Member of the National Assembly for Eure's 4th constituency
- In office 1997–2017
- Preceded by: Bernard Leroy
- Succeeded by: Bruno Questel

Secretary of State for Planning
- In office 4 June 1992 – 29 March 1993
- President: François Mitterrand
- Prime Minister: Pierre Bérégovoy
- Succeeded by: Jean Arthuis

Personal details
- Born: 21 October 1941 (age 84) Enghien-les-Bains, France
- Party: Socialist Party
- Alma mater: Paris Law Faculty Centre de formation des journalistes

= François Loncle =

French politician

François Loncle (born October 21, 1941) is a French politician. He represented the 4th constituency of the Eure department in the National Assembly of France from 1997 to 2017 as a member of the Socialist Party.

==Biography==

Loncle was born October 21, 1941, in Enghien-les-Bains (France).
He was a student at the Paris Law Faculty and graduated from Centre de formation des journalistes in 1963.

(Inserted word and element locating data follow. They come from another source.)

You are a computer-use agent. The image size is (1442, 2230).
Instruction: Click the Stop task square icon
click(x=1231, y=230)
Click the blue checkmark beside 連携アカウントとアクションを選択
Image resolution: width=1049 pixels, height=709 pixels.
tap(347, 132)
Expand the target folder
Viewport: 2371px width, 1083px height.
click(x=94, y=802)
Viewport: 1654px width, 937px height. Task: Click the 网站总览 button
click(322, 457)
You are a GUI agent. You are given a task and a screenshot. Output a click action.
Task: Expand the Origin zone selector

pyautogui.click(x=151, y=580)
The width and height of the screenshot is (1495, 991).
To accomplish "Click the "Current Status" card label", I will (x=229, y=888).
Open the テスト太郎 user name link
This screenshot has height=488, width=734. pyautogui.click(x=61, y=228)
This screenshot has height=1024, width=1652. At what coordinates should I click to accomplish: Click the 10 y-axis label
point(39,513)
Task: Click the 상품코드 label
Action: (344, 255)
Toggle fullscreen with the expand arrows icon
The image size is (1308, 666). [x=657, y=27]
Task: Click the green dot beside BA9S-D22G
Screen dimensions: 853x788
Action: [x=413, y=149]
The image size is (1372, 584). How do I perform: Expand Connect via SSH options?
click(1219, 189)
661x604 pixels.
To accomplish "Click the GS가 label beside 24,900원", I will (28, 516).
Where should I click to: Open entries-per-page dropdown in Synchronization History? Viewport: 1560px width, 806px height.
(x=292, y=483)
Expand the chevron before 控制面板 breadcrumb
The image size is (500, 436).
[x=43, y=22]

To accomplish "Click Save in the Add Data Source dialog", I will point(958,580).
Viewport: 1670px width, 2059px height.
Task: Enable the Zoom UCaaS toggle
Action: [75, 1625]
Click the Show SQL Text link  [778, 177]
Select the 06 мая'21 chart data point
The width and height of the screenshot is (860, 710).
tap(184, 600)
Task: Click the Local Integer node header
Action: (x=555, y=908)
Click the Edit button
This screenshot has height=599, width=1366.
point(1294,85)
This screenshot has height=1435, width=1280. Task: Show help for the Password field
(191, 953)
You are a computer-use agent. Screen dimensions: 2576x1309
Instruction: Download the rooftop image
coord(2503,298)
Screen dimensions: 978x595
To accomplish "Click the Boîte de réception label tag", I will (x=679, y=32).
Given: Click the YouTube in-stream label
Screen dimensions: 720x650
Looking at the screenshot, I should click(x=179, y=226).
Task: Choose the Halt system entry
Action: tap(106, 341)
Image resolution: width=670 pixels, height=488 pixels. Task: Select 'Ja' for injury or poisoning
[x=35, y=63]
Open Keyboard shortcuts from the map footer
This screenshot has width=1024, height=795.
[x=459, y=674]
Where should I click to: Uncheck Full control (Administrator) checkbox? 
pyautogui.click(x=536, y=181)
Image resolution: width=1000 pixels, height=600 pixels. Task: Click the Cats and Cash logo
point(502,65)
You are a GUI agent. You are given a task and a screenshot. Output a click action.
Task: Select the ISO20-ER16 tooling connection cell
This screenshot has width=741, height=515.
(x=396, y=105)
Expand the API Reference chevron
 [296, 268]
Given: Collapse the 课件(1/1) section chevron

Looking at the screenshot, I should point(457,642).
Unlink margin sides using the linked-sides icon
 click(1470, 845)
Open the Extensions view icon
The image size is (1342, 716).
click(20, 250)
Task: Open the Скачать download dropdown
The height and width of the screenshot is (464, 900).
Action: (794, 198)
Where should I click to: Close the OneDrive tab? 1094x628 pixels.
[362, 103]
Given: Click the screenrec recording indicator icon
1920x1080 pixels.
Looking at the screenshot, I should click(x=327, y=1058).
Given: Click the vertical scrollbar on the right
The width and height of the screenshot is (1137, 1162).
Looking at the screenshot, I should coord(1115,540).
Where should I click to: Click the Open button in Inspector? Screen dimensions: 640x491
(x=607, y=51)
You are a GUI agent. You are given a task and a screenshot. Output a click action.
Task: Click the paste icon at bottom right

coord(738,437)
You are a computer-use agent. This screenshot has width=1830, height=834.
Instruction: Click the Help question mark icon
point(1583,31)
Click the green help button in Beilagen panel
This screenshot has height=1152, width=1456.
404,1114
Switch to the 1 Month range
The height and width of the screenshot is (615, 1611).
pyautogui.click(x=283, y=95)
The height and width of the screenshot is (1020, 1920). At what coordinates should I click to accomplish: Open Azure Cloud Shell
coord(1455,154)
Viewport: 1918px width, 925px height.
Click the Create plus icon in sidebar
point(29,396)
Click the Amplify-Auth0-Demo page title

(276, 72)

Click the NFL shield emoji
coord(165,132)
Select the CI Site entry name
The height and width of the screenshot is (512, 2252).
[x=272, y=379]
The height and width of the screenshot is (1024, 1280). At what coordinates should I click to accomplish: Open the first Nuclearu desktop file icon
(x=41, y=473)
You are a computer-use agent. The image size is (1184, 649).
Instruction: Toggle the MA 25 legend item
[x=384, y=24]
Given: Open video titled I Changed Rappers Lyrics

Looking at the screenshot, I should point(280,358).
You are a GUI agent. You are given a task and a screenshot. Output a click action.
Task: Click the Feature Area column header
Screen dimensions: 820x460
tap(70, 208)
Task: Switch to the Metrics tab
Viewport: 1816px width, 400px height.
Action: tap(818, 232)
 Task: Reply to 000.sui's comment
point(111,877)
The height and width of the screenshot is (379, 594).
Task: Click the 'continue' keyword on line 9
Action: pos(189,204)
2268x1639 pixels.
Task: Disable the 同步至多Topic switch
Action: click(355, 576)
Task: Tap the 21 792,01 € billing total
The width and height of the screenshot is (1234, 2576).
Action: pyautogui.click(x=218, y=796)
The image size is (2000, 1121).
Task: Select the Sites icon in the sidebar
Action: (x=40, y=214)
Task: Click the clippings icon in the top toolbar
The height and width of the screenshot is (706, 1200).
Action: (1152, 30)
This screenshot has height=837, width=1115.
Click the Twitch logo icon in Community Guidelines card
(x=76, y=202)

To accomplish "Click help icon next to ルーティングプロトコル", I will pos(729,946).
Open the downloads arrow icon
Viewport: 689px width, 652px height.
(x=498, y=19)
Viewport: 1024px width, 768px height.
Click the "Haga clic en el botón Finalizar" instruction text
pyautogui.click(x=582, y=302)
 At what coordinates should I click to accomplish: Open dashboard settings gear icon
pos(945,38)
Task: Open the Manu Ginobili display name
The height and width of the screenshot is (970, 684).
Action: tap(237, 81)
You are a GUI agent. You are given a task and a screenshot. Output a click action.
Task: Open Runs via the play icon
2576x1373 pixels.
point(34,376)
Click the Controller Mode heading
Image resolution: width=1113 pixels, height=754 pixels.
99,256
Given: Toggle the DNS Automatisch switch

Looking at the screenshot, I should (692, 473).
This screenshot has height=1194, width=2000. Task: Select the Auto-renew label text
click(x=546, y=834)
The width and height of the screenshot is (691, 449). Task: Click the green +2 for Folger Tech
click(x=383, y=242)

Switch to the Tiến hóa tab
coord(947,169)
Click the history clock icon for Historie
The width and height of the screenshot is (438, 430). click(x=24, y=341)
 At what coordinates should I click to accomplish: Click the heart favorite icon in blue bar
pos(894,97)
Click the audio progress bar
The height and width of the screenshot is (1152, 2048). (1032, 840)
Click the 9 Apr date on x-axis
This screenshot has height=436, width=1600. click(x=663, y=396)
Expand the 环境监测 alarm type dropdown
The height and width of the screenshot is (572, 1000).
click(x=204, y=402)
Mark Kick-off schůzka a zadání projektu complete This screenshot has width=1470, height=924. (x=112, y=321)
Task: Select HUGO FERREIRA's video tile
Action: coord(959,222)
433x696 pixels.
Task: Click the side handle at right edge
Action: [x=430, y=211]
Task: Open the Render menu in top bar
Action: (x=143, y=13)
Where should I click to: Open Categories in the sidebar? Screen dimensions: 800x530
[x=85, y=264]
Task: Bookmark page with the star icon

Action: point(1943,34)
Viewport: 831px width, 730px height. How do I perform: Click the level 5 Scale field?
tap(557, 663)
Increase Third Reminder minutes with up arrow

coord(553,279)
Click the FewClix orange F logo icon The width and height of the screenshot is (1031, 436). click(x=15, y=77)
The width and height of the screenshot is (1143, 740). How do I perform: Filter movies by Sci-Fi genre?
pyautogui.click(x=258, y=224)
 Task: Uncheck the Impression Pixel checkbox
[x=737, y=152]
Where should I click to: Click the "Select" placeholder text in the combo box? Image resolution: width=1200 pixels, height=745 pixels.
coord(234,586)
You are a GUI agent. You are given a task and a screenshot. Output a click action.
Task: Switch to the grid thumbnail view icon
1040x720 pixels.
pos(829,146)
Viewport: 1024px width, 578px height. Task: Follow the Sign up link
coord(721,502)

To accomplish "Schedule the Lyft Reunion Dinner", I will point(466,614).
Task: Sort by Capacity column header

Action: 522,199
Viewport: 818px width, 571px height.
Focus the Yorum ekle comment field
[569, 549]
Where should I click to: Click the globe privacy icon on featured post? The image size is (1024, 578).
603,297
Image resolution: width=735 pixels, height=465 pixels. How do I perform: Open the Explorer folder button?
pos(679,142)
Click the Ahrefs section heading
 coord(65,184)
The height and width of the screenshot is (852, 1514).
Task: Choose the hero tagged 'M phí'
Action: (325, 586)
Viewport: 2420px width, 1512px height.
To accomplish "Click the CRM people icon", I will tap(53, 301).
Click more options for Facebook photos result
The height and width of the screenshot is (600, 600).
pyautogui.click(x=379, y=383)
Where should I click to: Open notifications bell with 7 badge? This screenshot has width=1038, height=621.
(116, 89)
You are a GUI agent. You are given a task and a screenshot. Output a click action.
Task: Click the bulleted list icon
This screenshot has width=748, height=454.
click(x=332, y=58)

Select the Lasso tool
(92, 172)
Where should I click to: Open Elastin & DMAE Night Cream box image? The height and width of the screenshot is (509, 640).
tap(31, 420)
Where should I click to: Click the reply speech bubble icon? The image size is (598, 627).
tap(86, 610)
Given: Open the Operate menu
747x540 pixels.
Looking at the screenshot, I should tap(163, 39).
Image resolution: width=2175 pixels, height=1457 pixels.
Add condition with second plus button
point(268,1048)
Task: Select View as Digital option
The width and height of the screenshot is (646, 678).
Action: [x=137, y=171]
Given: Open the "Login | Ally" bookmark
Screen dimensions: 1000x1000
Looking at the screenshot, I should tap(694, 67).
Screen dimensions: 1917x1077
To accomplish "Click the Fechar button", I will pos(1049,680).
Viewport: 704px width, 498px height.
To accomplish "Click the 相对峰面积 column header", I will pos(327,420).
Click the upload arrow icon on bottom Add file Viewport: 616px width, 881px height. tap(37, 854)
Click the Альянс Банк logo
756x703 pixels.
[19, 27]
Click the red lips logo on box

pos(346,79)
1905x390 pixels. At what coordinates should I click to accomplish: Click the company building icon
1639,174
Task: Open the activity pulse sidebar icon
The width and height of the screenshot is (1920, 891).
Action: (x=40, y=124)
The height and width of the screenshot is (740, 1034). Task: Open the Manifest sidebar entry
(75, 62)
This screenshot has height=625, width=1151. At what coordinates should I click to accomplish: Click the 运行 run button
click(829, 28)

He is married and father of three children.

He started out as a journalist the Paris Normandie. In 1964 he served at the Office de Radiodiffusion Télévision Française where he hosted a program of exchange (la Bourse), he reported later of Service economy of news broadcasts «20 heures» and participated in news broadcasts «Panorama». In July 1968 consequently of strike he was discharged with 120 others journalists by order of government Georges Pompidou.
At the end of 1969 he was employed by Eugène Descamps as a presse officer of the CFDT that he located to 1970.

In 1971 he founded a study and action radical-socialist group with some members of the Radical Party. This became the Radical Party of the Left. He served as National Secretary until 1981.

Supported by Pierre Mendès France he was elected a deputy to the department of Eure a fourth election district on 21 June 1981. After this election he joins the Socialist Party. He was re-elected a deputy in 1986 and 1988. Beaten during a historical defeat of the left in 1993, he was re-elected again in 1997 following a dissolution of the National Assembly settled by President of France Jacques Chirac, re-elected again in 2002, 2007 and 2012.

In 1992 he was appointed Secretary of State in the Bérégovoy's Government.

From 1997 he became a member of the Foreign Affairs Committee, the National Assembly so he served as chairman between 5 April 2000 and 18 June 2002.

Until 2017 he was president of the friendship group Burkina Faso, vice-president of the friendships groups Serbia, Estonia, Costa Rica, New Zealand, Mauritania, Uganda and Syria, secretary of the friendship group France-Mali, vice-president of the study group of international vocation of issues related to the economic expansion in Taiwan, member of the study group of the Tibet question; from 2011 he is a speaker of the working group of Sahel Security, member of the investigation committee about supervision of jihadists communications and of the Mission of information about Libya in the National Assembly.

He was vice-president of a French delegation of the Parliamentary Assembly of the Council of Europe.

==Position statement==

In 2010 he supported Laurent Gbagbo and contested the victory of his rival Alassane Ouattara in Ivory Coast.

On 17 March 2016 with 19 others socialist deputies he gave an option for withdrawal of amendment, supported by the government, interdicting the fishing at the depth of more than 800 metres.

He favoured Emmanuel Macron for the presidential election 2017.

He supported Bruno Questel for the legislative election 2017

==Political mandates==

===Former governmental functions===

- 4 Juin 1992 - 26 December 1992: Minister of City Affairs
- 26 December 1992 - 29 March 1993: Minister of Planning

===Parliamentary mandates===

- 21 Juin 1981 - 1 April 1986: Deputy of Eure
- 12 Juin 1988 - 3 July 1992: Deputy of Eure

(Nomination in Government)

- 1 Juin 1997 - 18 Juin 2002: Deputy of Eure
- From 2002: Deputy of Eure

===Former local mandates===

- 14 Juin 1982 - 19 March 1989: Mayor of Brionne (Eure)
- 3 October 1988 - 26 May 1989: General councillor of Eure
- 22 March 1989 - 18 Juin 1995: Mayor of Brionne (Eure)
- 19 Juin 1995 - 18 March 2001: Assistant Mayor of Louviers (Eure)
- 2001 - 2008: Municipal councillor of Louviers (Eure)
- Community councillor of Agglomeration communities the Seine-Eure

==The laureate of Political humor Grand Prix==

In 2011 the jury of Political humor Grand Prix awarded to him the diploma of special merit as deputy champion of written questions to government remains unanswered but published in the Official Journal.
He was awarded in 2005 by the same jury for saying the former Prime minister Dominique Galouzeau de Villepin: «He has the name of the horse but he has never raced», referring to the fact that the latter never presented to least election.